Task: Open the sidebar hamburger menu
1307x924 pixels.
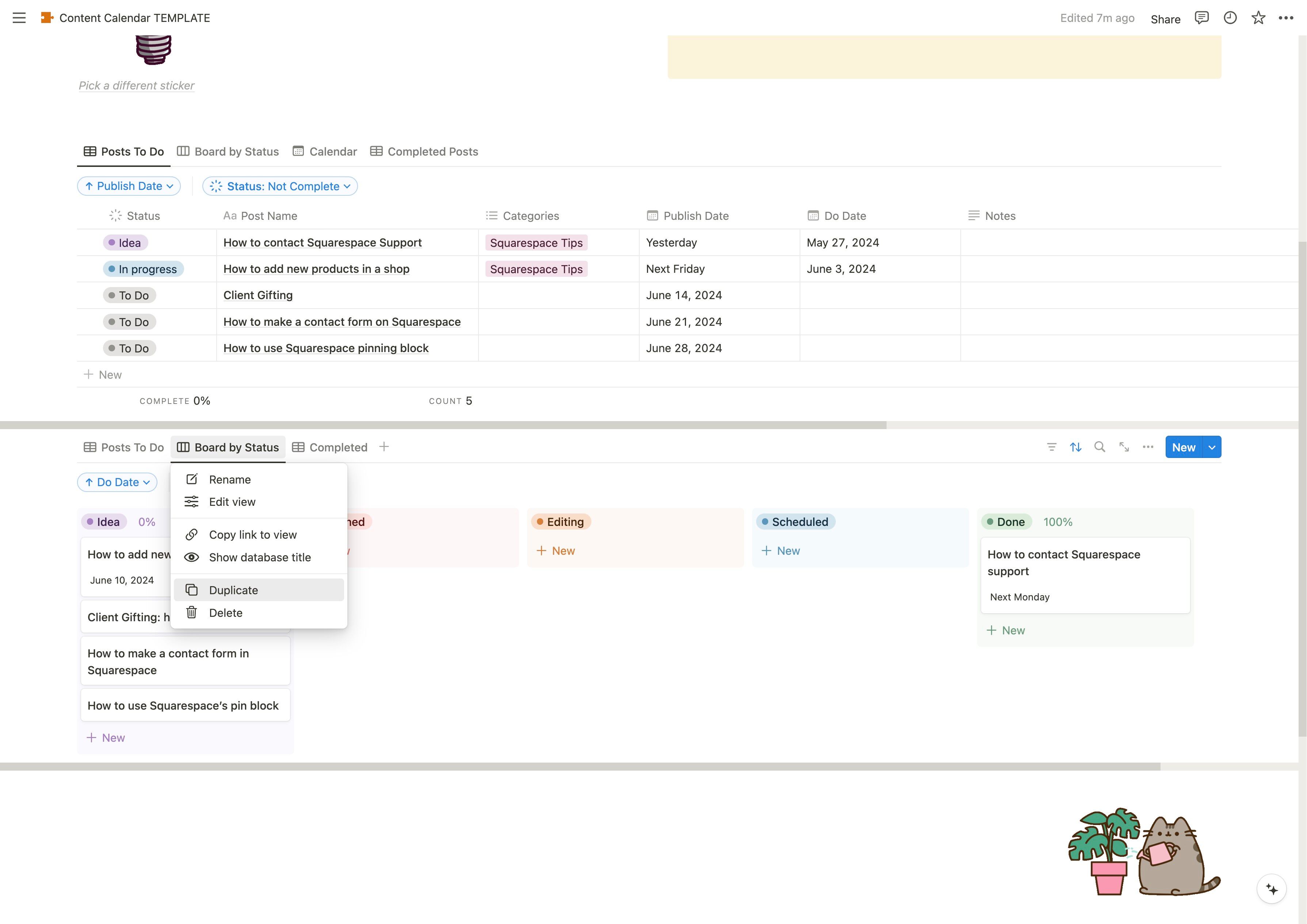Action: [19, 18]
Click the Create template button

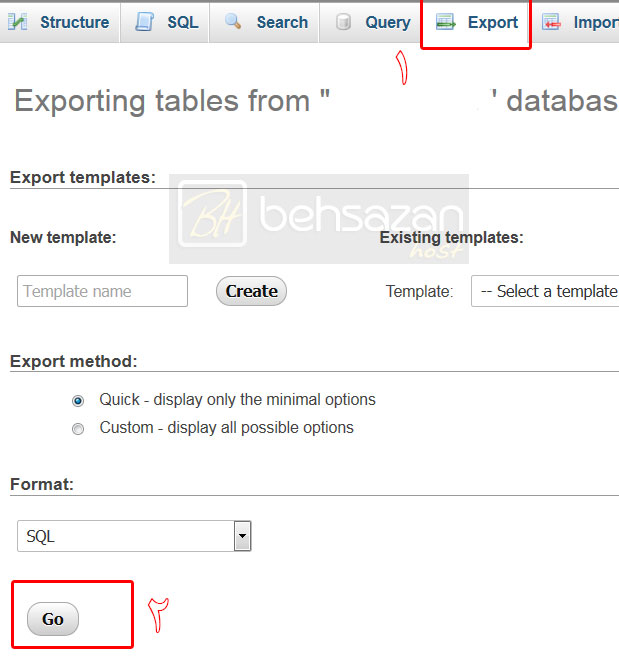(251, 291)
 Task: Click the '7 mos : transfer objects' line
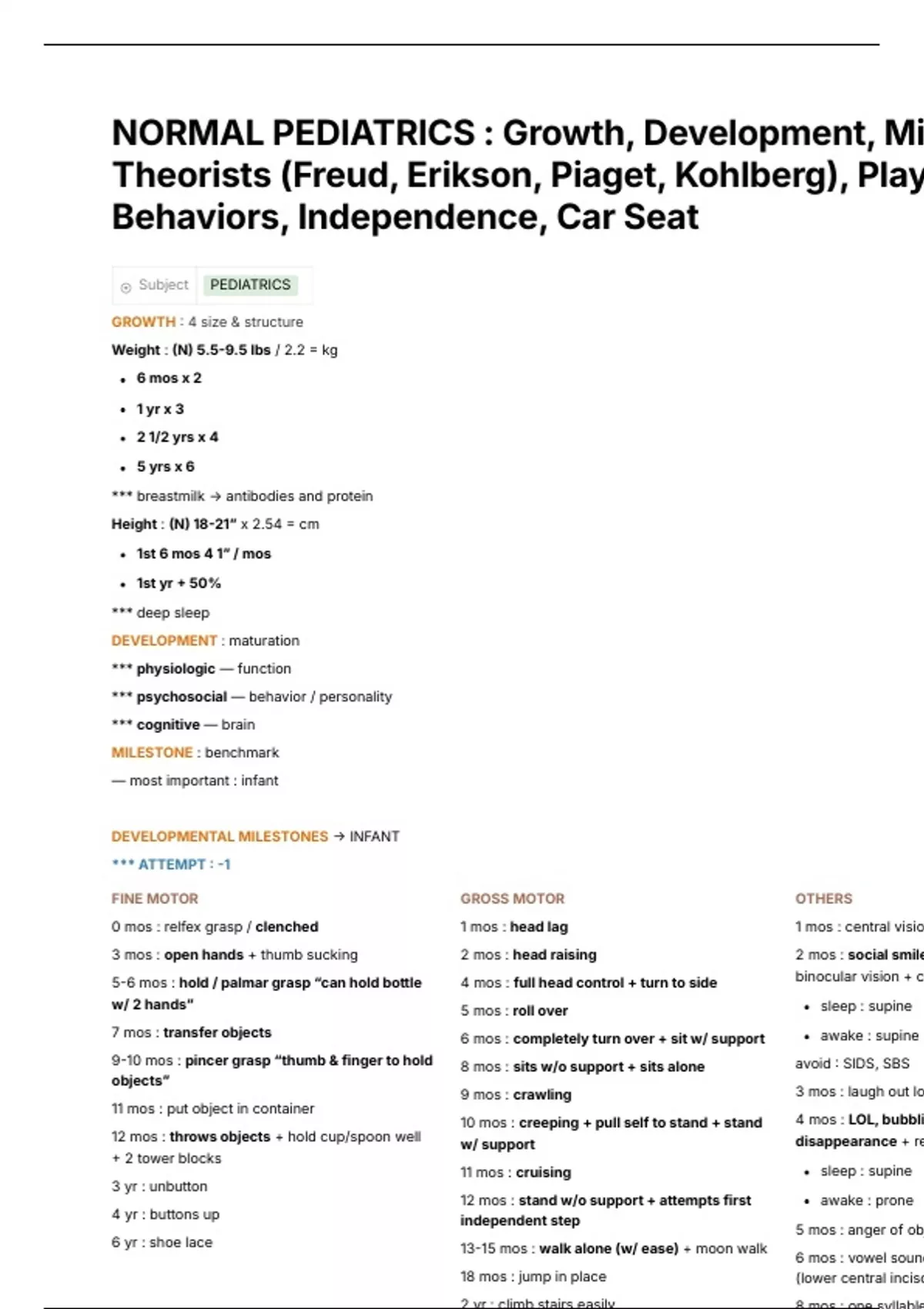pyautogui.click(x=192, y=1033)
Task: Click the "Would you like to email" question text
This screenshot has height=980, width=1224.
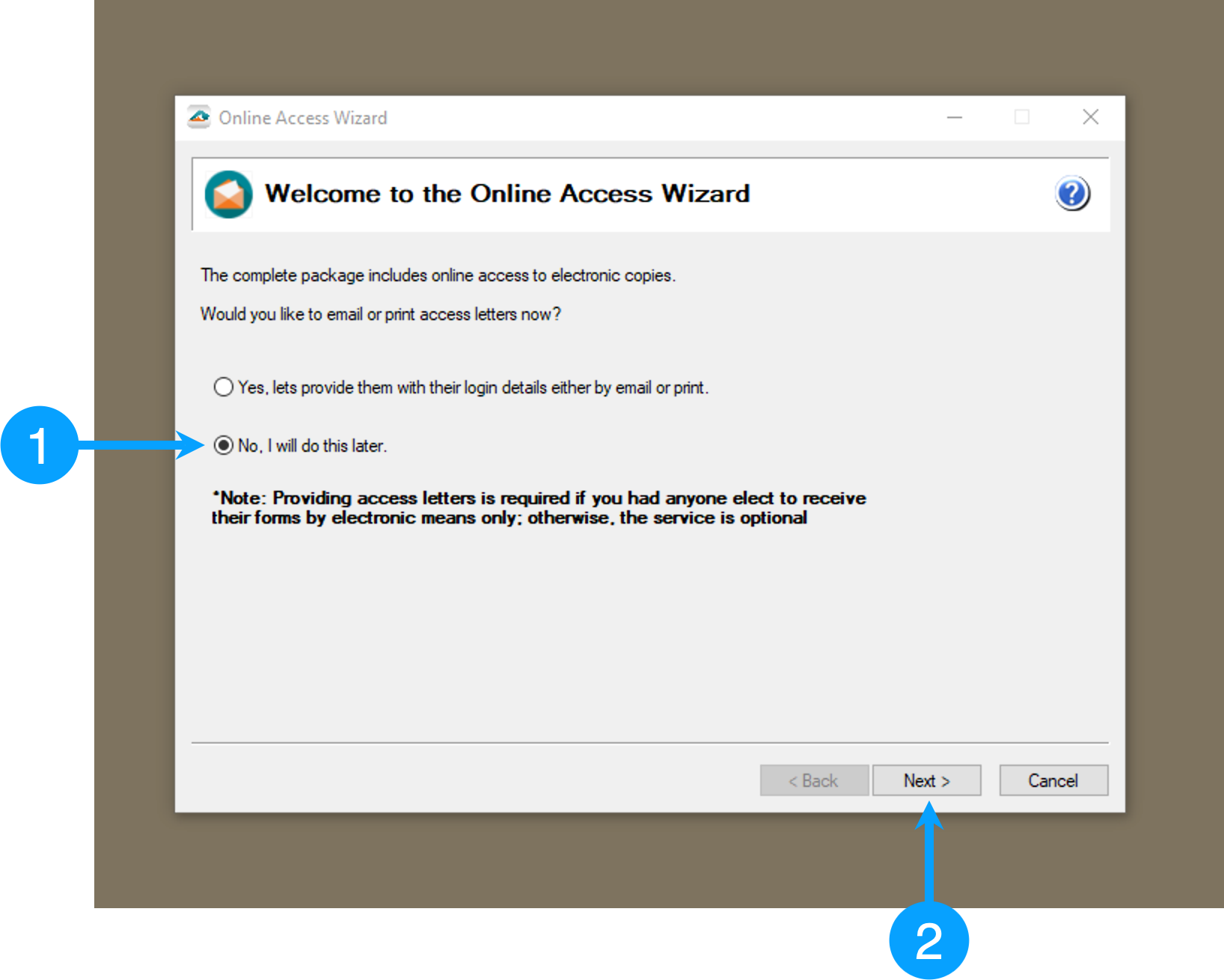Action: coord(380,314)
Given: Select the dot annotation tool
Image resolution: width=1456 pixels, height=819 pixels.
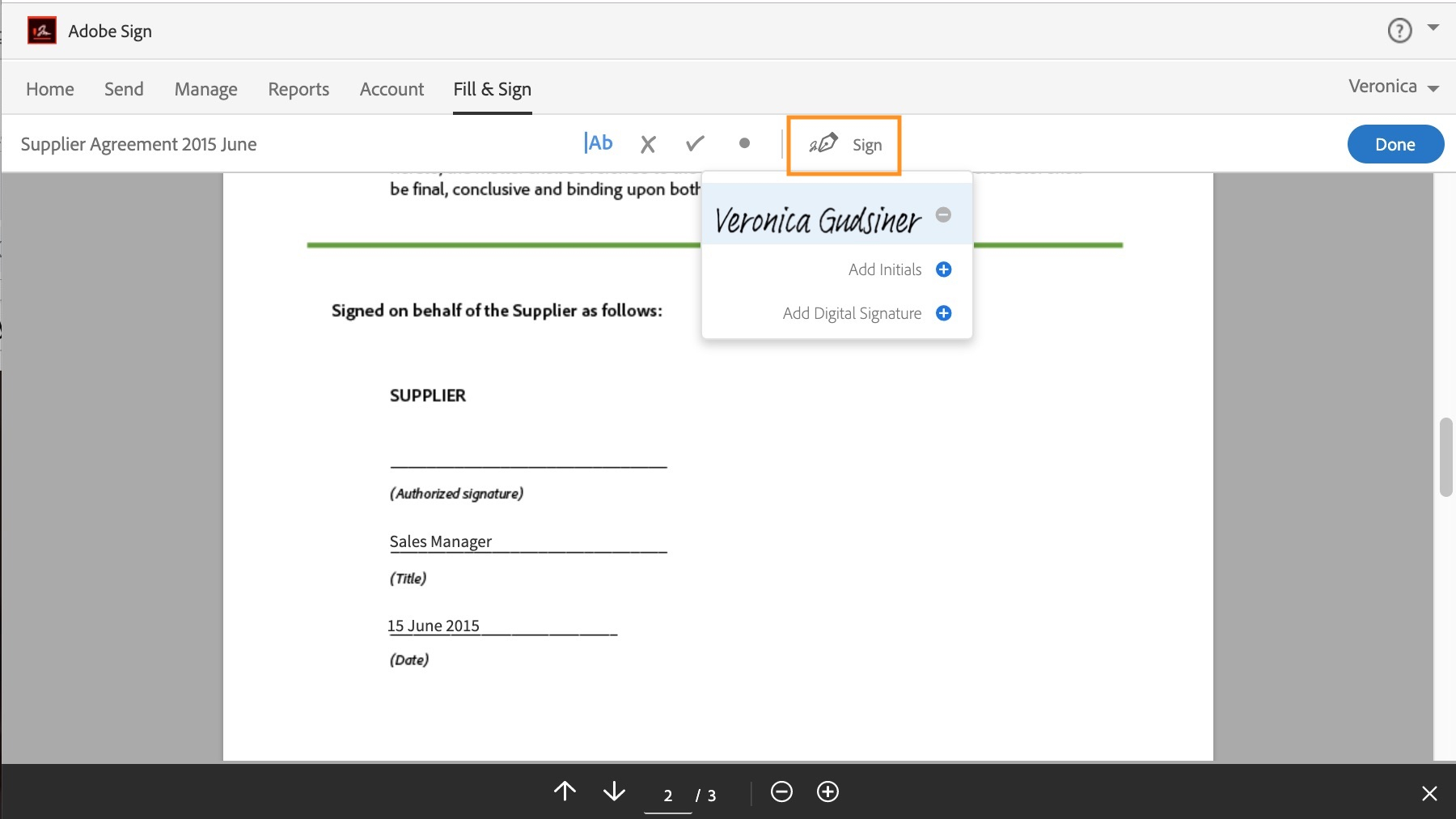Looking at the screenshot, I should [744, 143].
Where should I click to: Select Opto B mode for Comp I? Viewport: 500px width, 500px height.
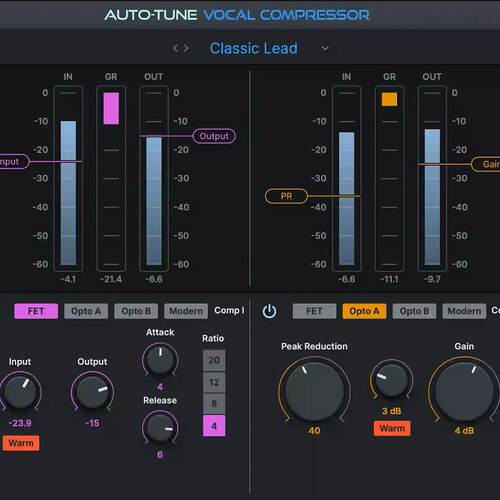tap(136, 311)
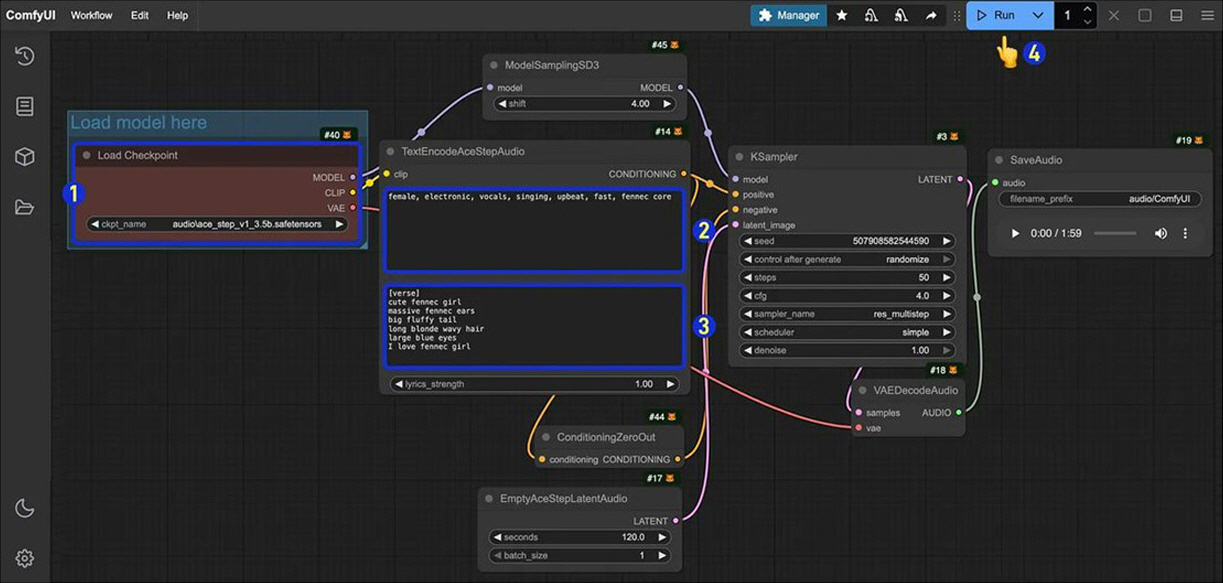Open the workflows folder icon in sidebar
Viewport: 1223px width, 583px height.
25,207
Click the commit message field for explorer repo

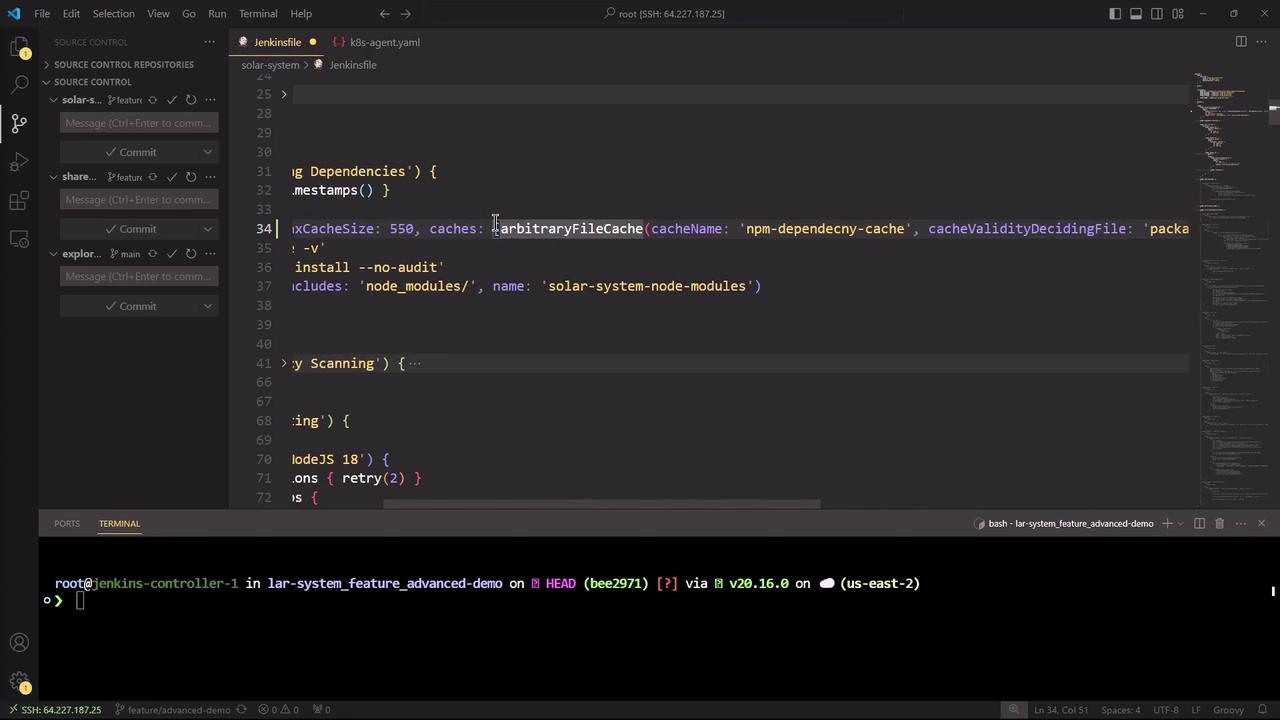[138, 277]
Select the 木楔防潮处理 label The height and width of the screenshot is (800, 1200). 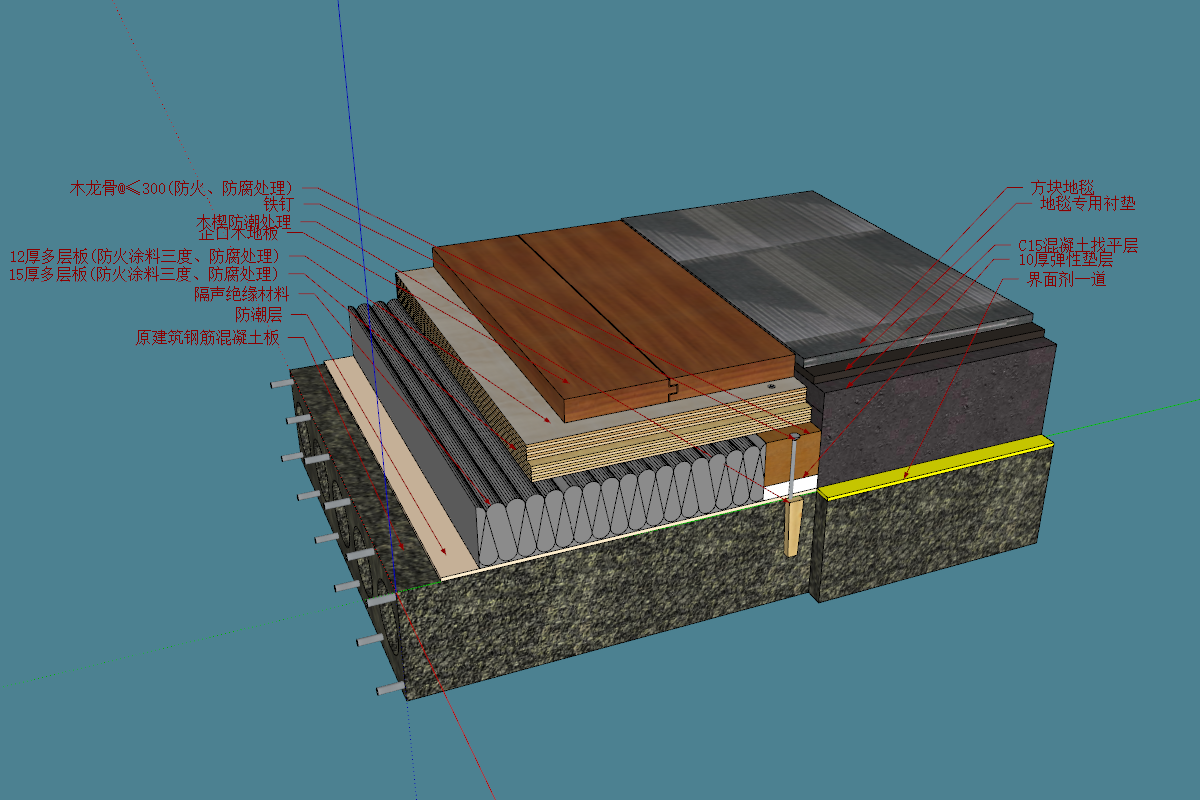(x=244, y=221)
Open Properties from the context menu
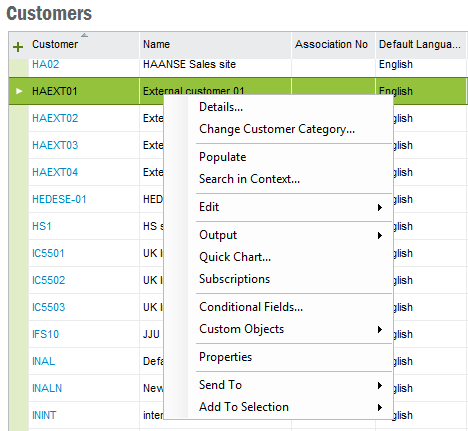 point(226,357)
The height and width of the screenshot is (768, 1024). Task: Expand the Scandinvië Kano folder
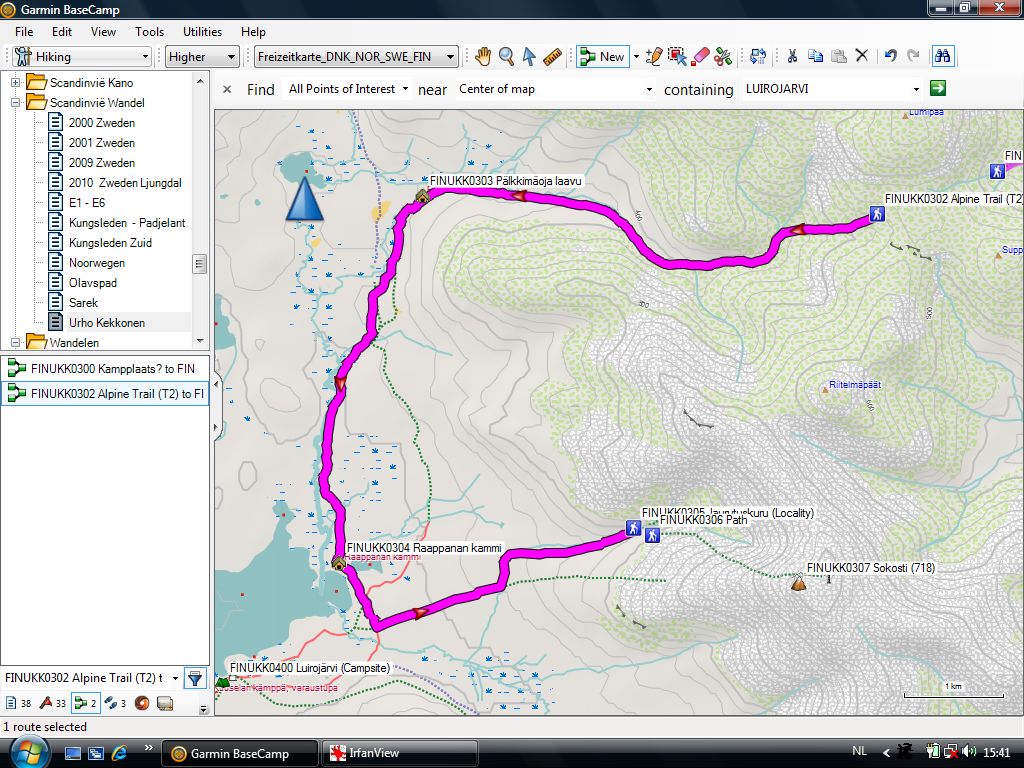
------------
SET EXERCISE: Reproduce verbatim the lines of the records from the line with "Given: Select the dot annotation tool" to the line with "Looking at the", both included, leaving out the pictures.

SOLUTION TO THIS PROBLEM:
Given: Select the dot annotation tool
Image resolution: width=1456 pixels, height=819 pixels.
Looking at the screenshot, I should [744, 143].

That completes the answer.